* **Exercise details**:
Count the lines in the entries below that include the word "screenshot". Give nothing but the number.

* **Available data**:
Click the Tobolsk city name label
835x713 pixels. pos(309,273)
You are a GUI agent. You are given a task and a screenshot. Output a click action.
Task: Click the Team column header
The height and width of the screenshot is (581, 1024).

* **Response to this task**:
2